Is almost every definable number uncomputable? We know that almost all real numbers are undefinable.
We also know that almost all real numbers are uncomputable.
We also know that there are numbers that can be defined but not computed.
However, every computable number is definable.
Intuitively, because computable numbers are a subset of definable numbers, there should be 'more' definable numbers than computable numbers.
I don't really know if I can say that though. Afterall, intuitively there are more rationals than whole numbers, even though that's not the case.
Does my question have anything to do with the possibility of a mapping of computable numbers to definable numbers?
Because if there were such a mapping, it would mean that they would be of equal 'size', or cardinality.
Is almost every definable number uncomputable?
 A: First of all, there's a crucial vagueness here: what does "definable" mean? For example, in a precise sense it is consistent with $\mathsf{ZFC}$ that every real number is definable, the saving grace being that the relevant sense of "definable" is (per Tarski) too powerful to be subject to the obvious counting argument.
But as interesting as it is, this isn't really the core problem with your question. Let's fix some "reasonably rich" notion of definability; for example, the following will (I suspect) satisfy all the basic requirements one might have:

Say that a real number $r$ is definable iff it is first-order definable without parameters in the structure $\mathcal{A}:=(V_{\omega_{17}};\in)$.
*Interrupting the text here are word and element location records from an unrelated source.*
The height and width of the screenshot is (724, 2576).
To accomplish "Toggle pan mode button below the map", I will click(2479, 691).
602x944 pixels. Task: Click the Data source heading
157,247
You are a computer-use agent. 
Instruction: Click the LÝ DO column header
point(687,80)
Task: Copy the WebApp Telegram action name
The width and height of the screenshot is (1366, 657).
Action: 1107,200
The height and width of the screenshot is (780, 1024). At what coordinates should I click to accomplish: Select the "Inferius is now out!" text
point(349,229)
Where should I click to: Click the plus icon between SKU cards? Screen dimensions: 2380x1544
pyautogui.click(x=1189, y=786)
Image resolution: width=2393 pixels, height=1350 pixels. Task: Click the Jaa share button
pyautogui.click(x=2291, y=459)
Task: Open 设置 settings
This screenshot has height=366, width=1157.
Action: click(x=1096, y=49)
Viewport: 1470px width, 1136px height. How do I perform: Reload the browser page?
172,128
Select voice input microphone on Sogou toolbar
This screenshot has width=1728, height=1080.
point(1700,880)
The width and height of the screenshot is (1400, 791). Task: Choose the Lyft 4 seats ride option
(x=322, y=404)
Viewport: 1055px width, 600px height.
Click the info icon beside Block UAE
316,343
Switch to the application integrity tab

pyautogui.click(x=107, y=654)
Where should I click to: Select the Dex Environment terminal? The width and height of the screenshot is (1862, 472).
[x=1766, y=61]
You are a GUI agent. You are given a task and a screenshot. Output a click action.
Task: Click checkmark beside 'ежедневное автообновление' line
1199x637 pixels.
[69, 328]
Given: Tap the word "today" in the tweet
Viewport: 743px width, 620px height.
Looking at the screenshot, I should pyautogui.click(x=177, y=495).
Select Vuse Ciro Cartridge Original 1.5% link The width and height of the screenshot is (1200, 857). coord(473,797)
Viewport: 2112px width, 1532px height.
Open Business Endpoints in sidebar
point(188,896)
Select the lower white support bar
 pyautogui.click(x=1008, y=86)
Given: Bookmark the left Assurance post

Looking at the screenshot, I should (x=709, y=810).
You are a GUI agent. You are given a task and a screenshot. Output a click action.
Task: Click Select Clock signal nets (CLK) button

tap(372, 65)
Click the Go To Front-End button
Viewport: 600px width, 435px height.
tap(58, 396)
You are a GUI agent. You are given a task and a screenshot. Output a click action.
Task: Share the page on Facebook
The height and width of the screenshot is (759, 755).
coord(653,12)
I'm using $\omega_{17}$ here just as some "really big" ordinal. Feel free to go bigger or smaller as you prefer, and see this old post of mine if you're unfamiliar with the notion of definability in a structure. Note that all computable reals are indeed definable in this sense (this is basically just a tweak to Post's theorem).
Let $\mathcal{D}$ be the set of definable (in the above sense) reals and $\mathcal{C}$ be the set of computable reals. Now here's the truly serious problem:

Both $\mathcal{C}$ and $\mathcal{D}$ are countable, so the standard "coarse" tools of analysis (e.g. measure and category) are useless for measuring the size of $\mathcal{C}$ relative to $\mathcal{D}$.

To compare countable sets in a meaningful way, we usually need to turn to some kind of asymptotic analysis. For example, the following is an almost completely precise question:

Let $(\varphi_i)_{i\in\mathbb{N}}$ enumerate the formulas of set theory which define a single real number in $\mathcal{A}$. For each $n\in\mathbb{N}$, let $$p_n={\vert i: \varphi_i^\mathcal{A}\in\mathcal{C}\vert\over n}.$$ What is $\lambda:=\lim\sup_{n\rightarrow\infty}p_n$?

The "obvious" conjecture is that $\lambda=0$. But note that this is highly dependent on the way we choose to enumerate the formulas of set theory (and this explains the "almost" five sentences prior): we can in fact get any value we want for $\lambda$ by enumerating formulas in a perhaps pathological manner. So the question above only becomes precise once we fix an enumeration of formulas, and moreover it only becomes interesting once we justify a particular choice of enumeration (or a class of enumerations, and show that any enumeration from that class yields the same answer).
Admittedly, in terms of heuristics I find that it's almost always a good idea to assume that $\mathcal{C}$ is a negligible subset of $\mathcal{D}$. But this is very vague. So at present I will tentatively claim the following:

While very plausible, we currently have no good way to make precise the conjecture that "most definable numbers are not computable" (let alone prove such a precisiation).